Au lieu de ça vous m'avez imposé

ce triangle amoureux vulgaire,

laid, effroyable, haïssable.

Et vous et votre vieille bourgeoise

s'arrachant à mon cri désespéré.

 

Voyez mon oeuvre,

Monsieur Rodin.

Voyez son drame.

Voyez cette vague

annonçant mon tsunami psychique,

cet art innocent en danger de mort

qui s'arrête pour l'éternité

sous la crête de la vague.

 

Les torts ne sont pas partagés,

Monsieur Rodin.

Vous avez souffert de mon départ

mais c'est vous qui l'avez voulu.

Je me suis engagée toute entière

à vos côtés

mais vous m'avez refusé

votre côte d'Adam

pour que je devienne votre Eve,

exclusive,

afin de monter au paradis

tutoyer notre dieu et sa création.

 

Alors toute notre création s'est arrêtée-là

le jour où ma mère m'a enlevé

à ma liberté et mon art.

Vous êtes mort à peine trois ans plus tard

après ma mise à l'abîme à l'asile de fous.

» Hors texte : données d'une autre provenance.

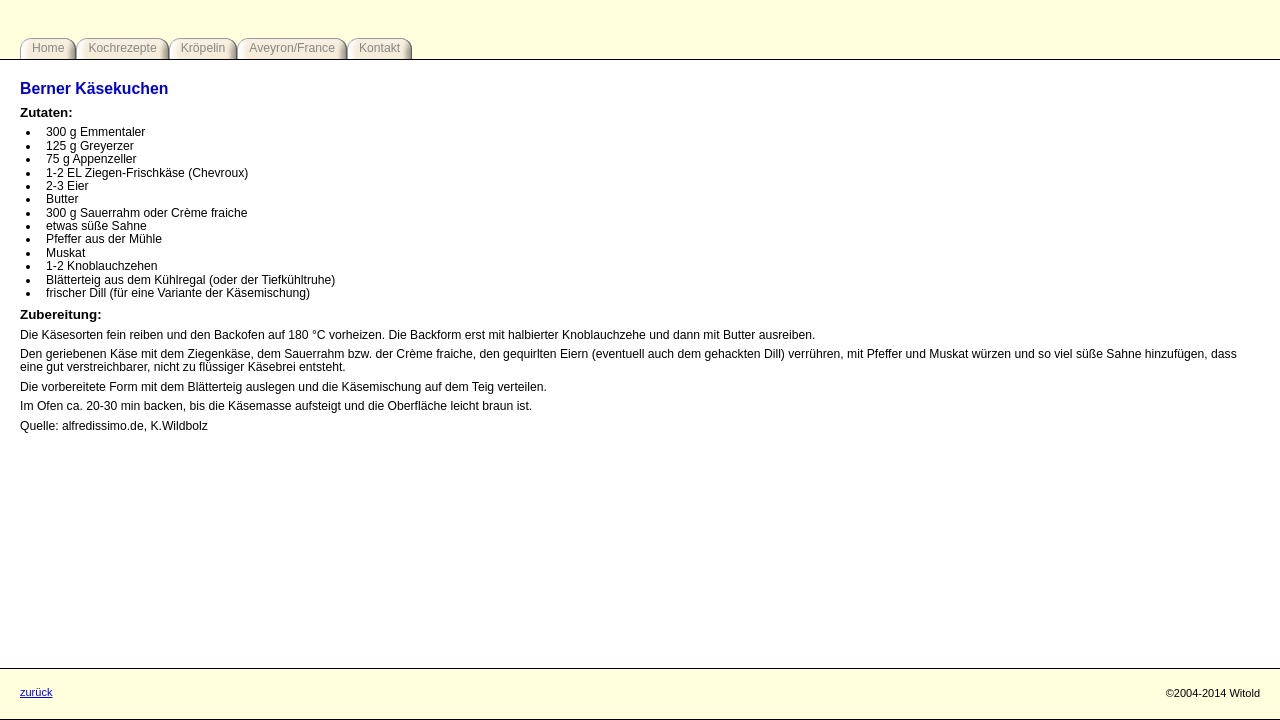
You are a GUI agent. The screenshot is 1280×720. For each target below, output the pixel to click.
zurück (36, 692)
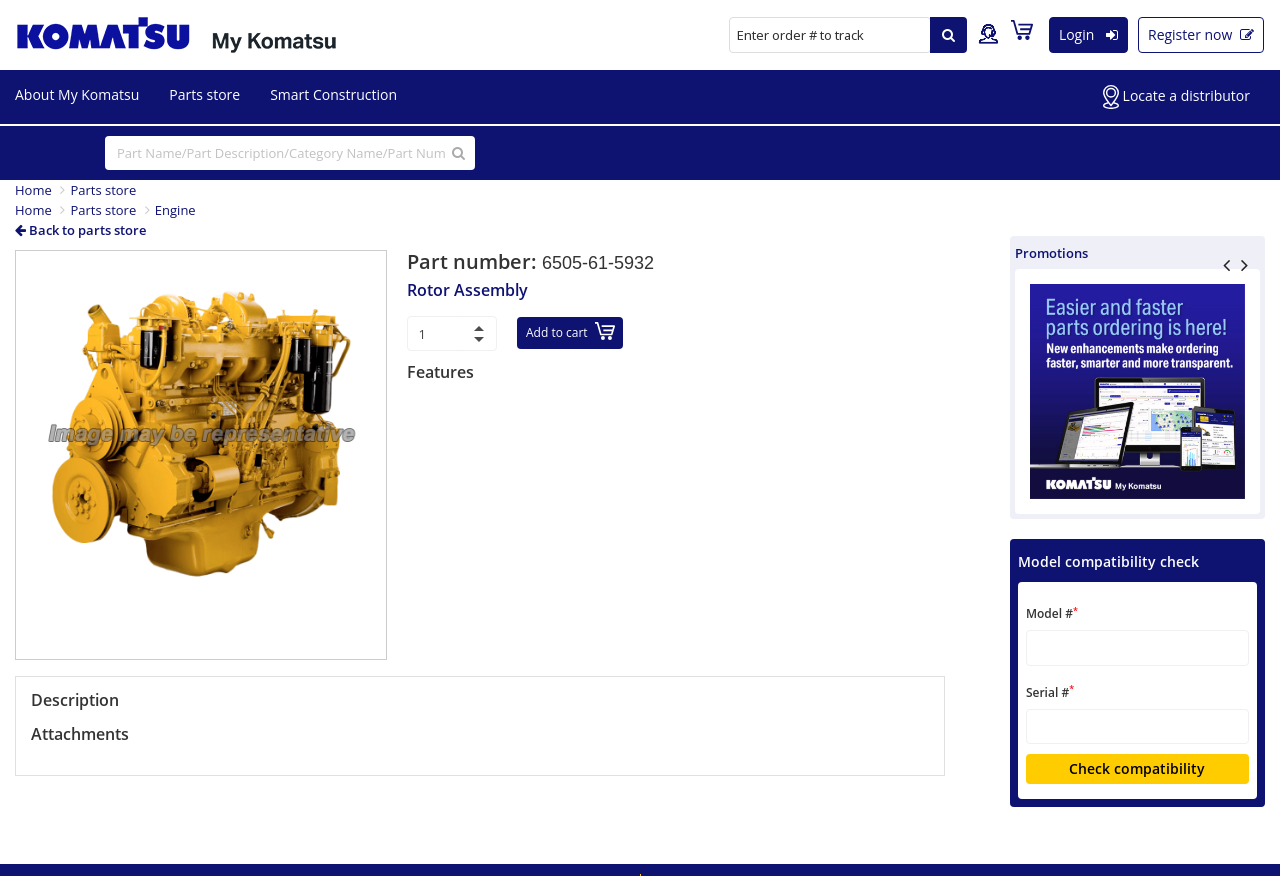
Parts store (204, 94)
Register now (1201, 34)
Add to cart (570, 331)
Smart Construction (333, 94)
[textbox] (1137, 647)
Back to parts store (80, 230)
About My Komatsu (77, 94)
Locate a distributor (1176, 97)
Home (33, 190)
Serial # (1050, 691)
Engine (175, 210)
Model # (1052, 613)
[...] (290, 153)
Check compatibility (1137, 768)
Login (1088, 34)
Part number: (474, 261)
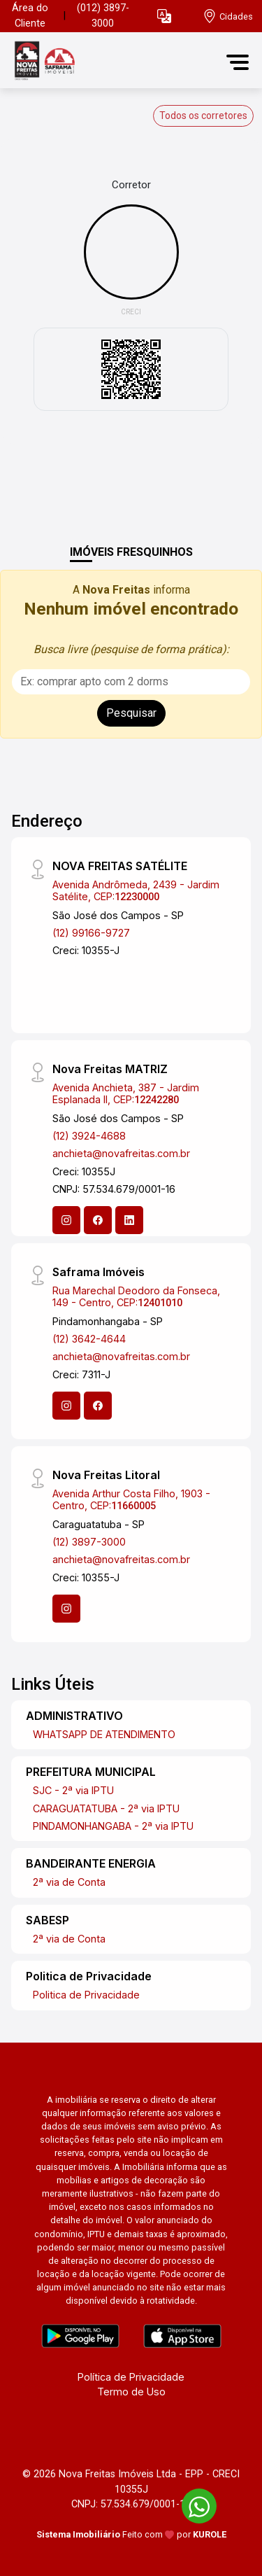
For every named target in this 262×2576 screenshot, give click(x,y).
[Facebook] (98, 1220)
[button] (164, 16)
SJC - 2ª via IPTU (73, 1790)
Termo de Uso (131, 2392)
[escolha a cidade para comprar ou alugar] (228, 16)
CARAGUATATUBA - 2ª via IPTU (106, 1808)
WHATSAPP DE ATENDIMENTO (104, 1734)
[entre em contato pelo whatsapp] (192, 2503)
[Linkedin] (129, 1220)
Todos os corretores (203, 115)
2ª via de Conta (69, 1882)
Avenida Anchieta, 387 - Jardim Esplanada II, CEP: (125, 1093)
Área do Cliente (30, 15)
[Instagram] (66, 1220)
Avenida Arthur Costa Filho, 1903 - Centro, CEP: (131, 1499)
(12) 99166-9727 (91, 933)
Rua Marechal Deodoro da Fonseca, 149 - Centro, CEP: (136, 1296)
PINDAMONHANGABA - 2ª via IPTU (113, 1826)
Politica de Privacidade (86, 1995)
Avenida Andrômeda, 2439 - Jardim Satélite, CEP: (135, 890)
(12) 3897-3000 (89, 1542)
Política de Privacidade (131, 2377)
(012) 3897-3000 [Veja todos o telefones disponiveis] (103, 15)
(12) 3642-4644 (89, 1339)
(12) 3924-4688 (89, 1136)
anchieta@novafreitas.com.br (121, 1153)
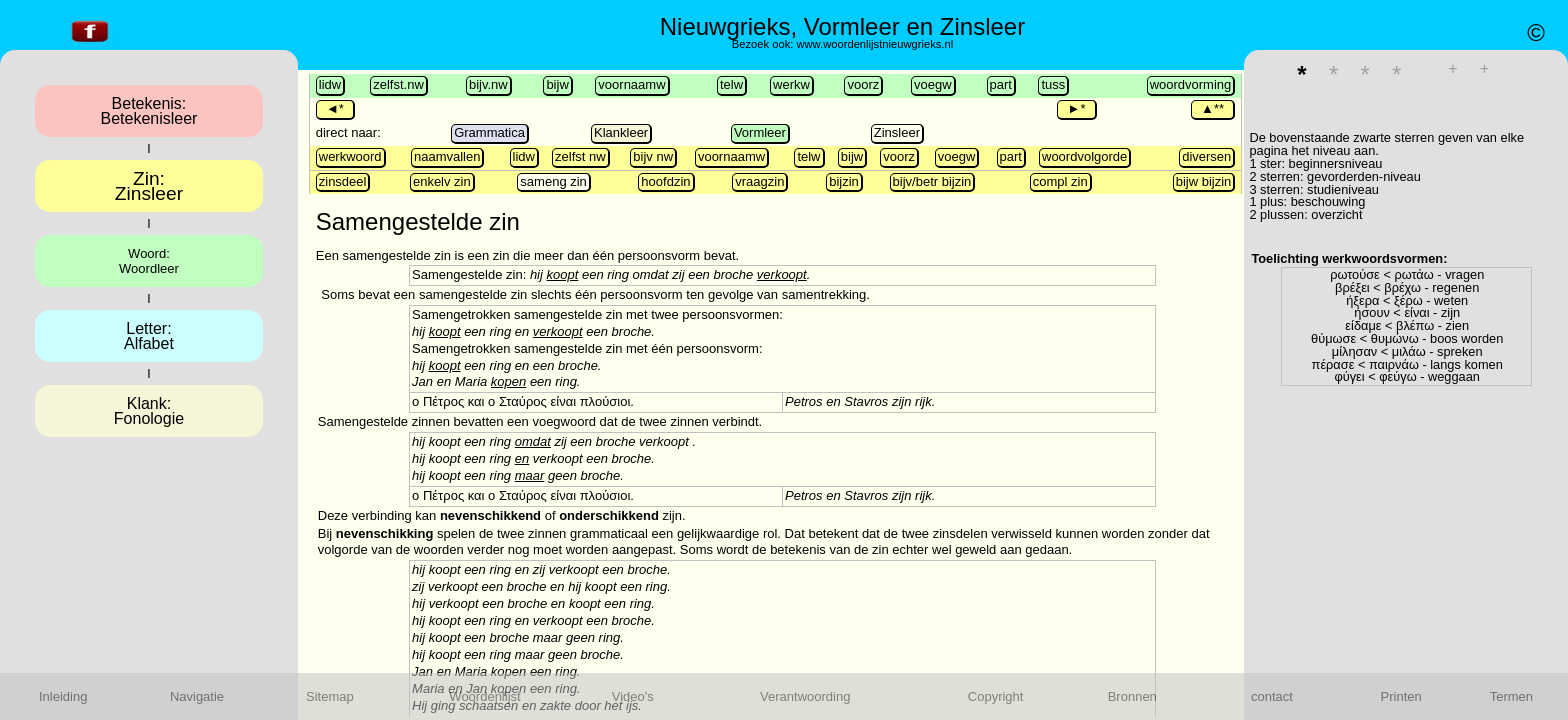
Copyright (996, 696)
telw (731, 84)
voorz (863, 84)
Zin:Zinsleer (149, 186)
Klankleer (621, 132)
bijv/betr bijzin (932, 181)
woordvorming (1191, 84)
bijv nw (653, 156)
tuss (1053, 84)
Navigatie (197, 696)
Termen (1511, 696)
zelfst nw (580, 156)
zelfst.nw (398, 84)
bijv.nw (488, 84)
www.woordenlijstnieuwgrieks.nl (874, 44)
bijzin (844, 181)
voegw (933, 84)
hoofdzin (665, 181)
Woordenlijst (484, 696)
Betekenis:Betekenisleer (148, 111)
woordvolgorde (1084, 156)
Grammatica (489, 132)
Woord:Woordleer (149, 261)
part (1001, 84)
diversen (1206, 156)
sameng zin (553, 181)
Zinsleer (897, 132)
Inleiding (63, 696)
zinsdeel (343, 181)
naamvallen (447, 156)
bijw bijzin (1204, 181)
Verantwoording (805, 696)
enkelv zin (442, 181)
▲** (1212, 108)
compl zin (1060, 181)
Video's (633, 696)
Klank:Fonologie (149, 411)
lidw (330, 84)
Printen (1401, 696)
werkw (791, 84)
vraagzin (759, 181)
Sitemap (330, 696)
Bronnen (1132, 696)
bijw (557, 84)
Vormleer (760, 132)
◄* (335, 108)
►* (1076, 108)
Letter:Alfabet (149, 336)
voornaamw (631, 84)
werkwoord (350, 156)
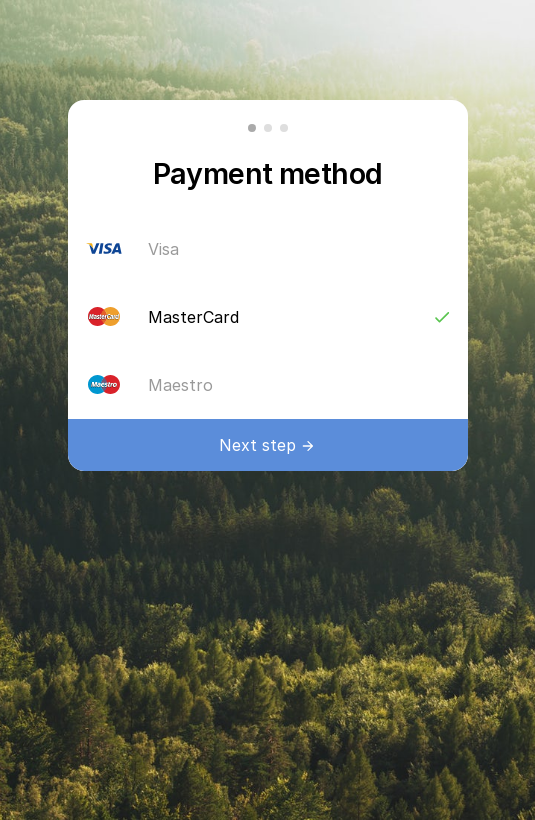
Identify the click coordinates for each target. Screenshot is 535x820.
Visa (300, 249)
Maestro (300, 385)
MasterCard (300, 317)
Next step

J'y suis restée comme une vieille femme,

sans mes outils de travail,

sans mes ailes d'artistes,

sans rien,

pauvre vieille femme attendant la mort

qui ne venait jamais

et ma famille qui ne voulait plus rien

de moi, de mon être, de mes rires,

de mes mots, de mon visage,

de mon imagination, de ma créativité,

de mon amour, de ma passion,

de cette Camille adolescente

qui brûlait d'incandescences et d'encens.

 

Morte seule, abandonnée,

sans tombe, sans mémoire,

amnésique à Camille Claudel.

 

Madame Claudel,

je vous en prie,

Monsieur Rodin.

 

Madame Claudel

qui vous tutoie aujourd'hui

dans les Musées

et qui vous dit merde.

Merde à votre lâcheté,

à votre dérobade,

pour préférer les mondanités,

et votre chère vieille chèvre

mariée à la fin à ce vieux bouc infidèle,

Vous, Monsieur Rodin.

 

Je couche toute nue

et Vous, Monsieur Rodin?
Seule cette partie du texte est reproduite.